**THE REQUEST:** Echo the data below from the line with "The height and" up to and including the line with "the Payscale source". Leave the pictures out of your answer.

**DATA SHOWN:**
########################################

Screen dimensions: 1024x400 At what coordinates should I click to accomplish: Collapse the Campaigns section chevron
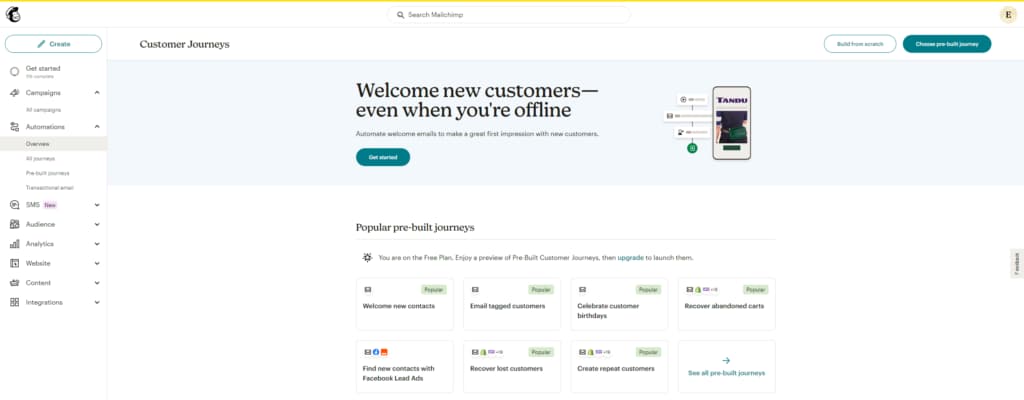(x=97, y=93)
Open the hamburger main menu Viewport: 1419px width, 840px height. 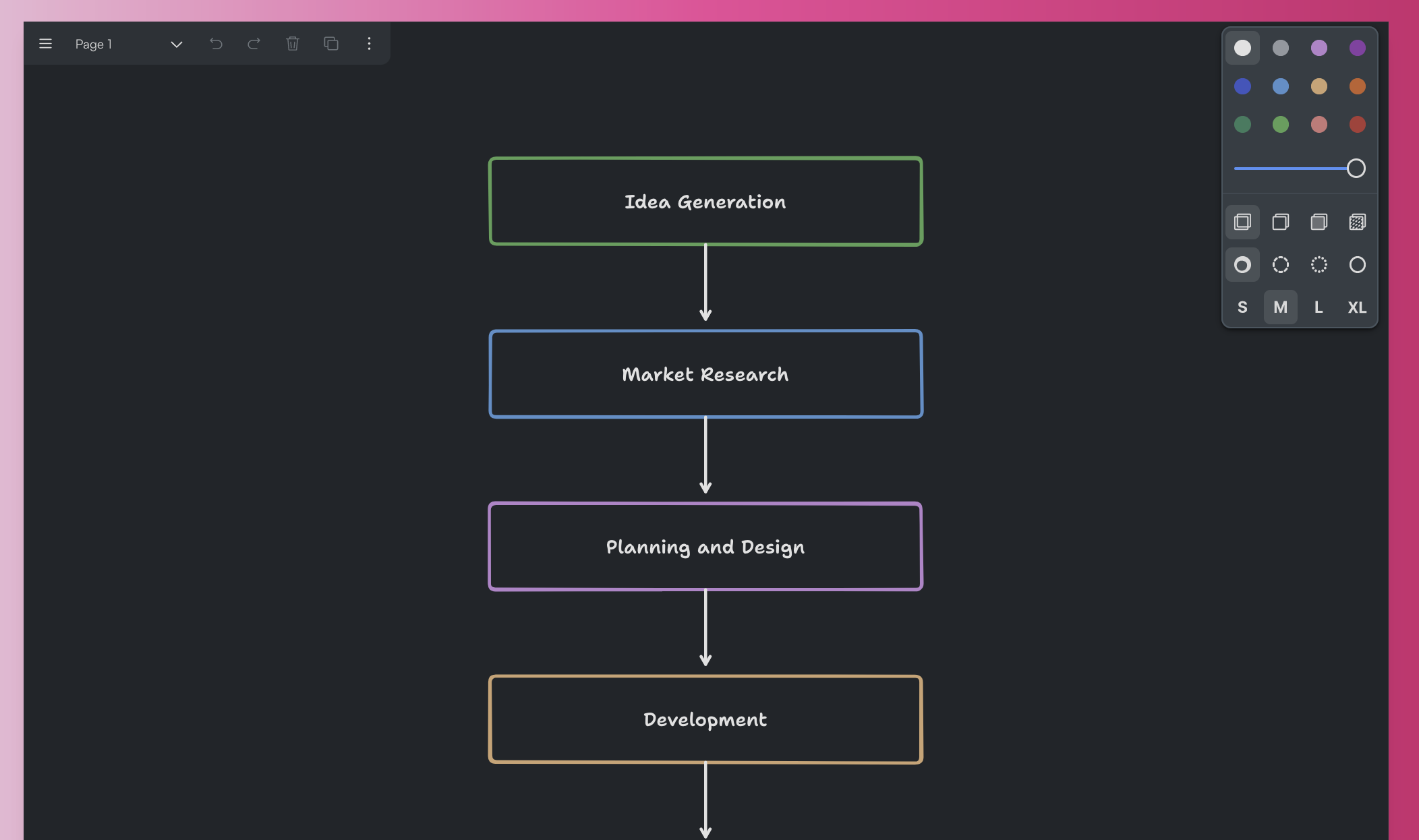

########################################

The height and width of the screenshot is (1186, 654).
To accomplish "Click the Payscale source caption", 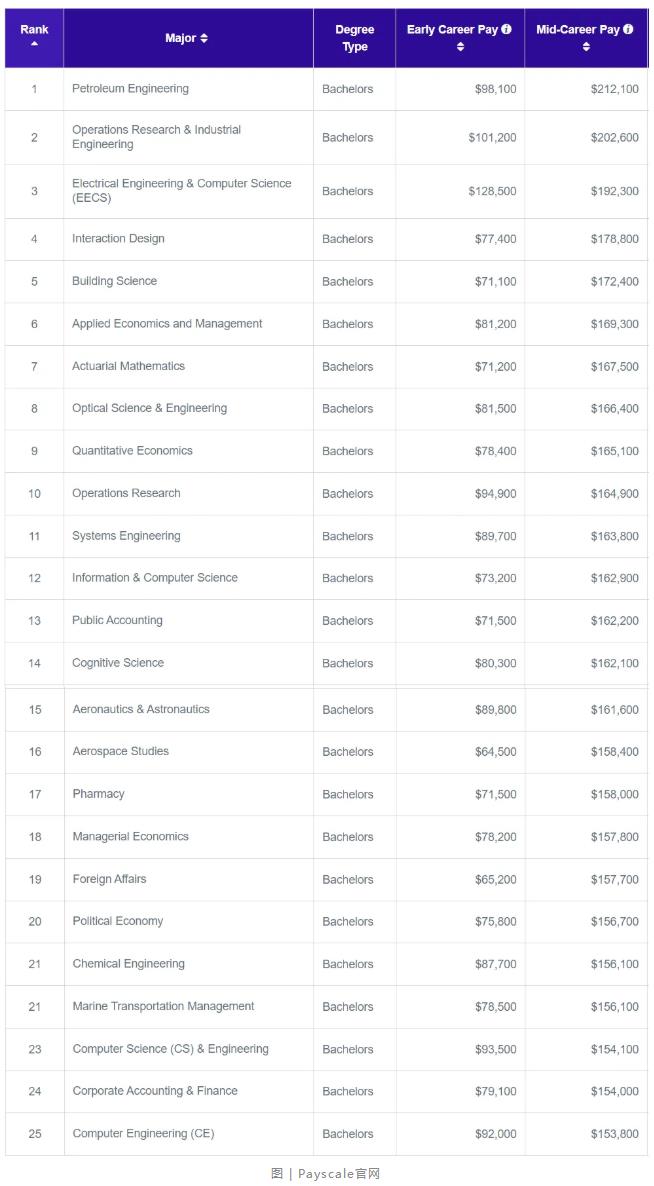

########################################

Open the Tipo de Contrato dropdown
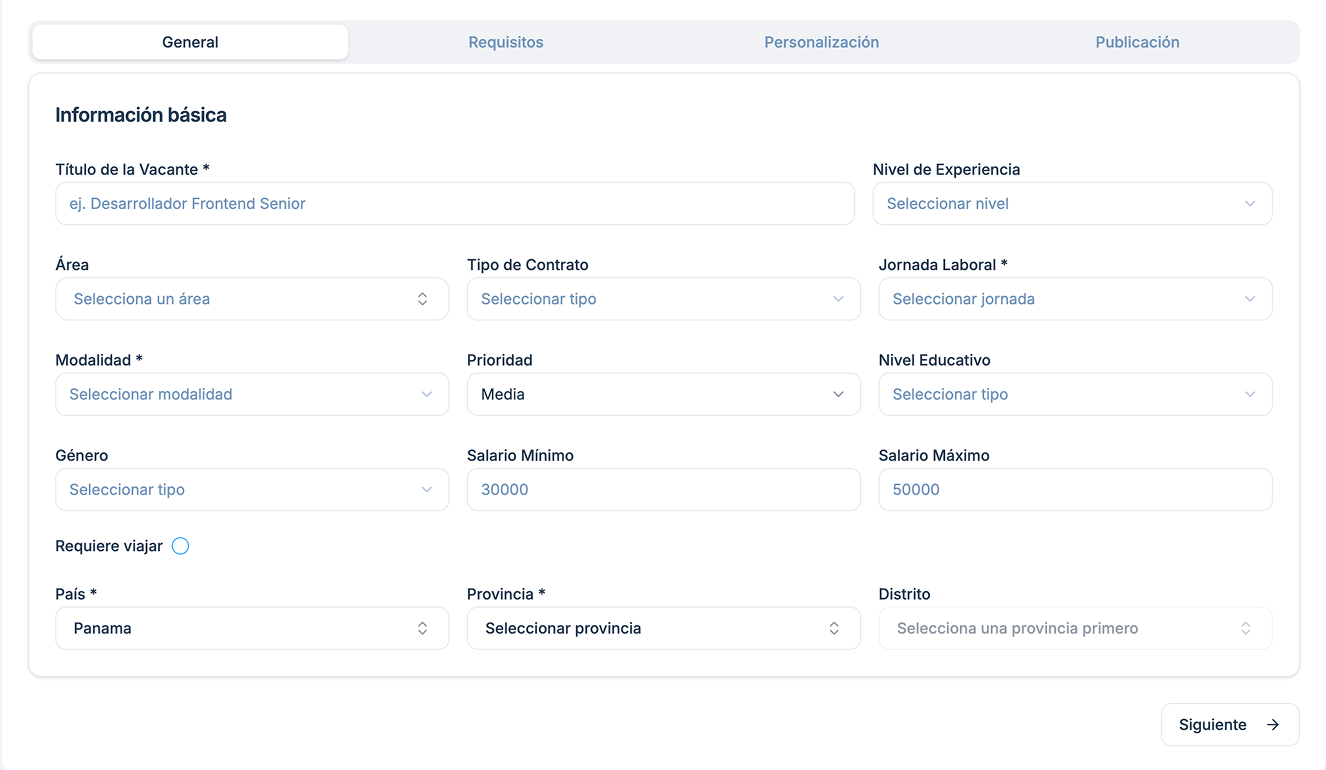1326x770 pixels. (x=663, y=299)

########################################

**RIGHT ANSWER:**
The height and width of the screenshot is (1186, 654).
To accomplish "Click the Payscale source caption", 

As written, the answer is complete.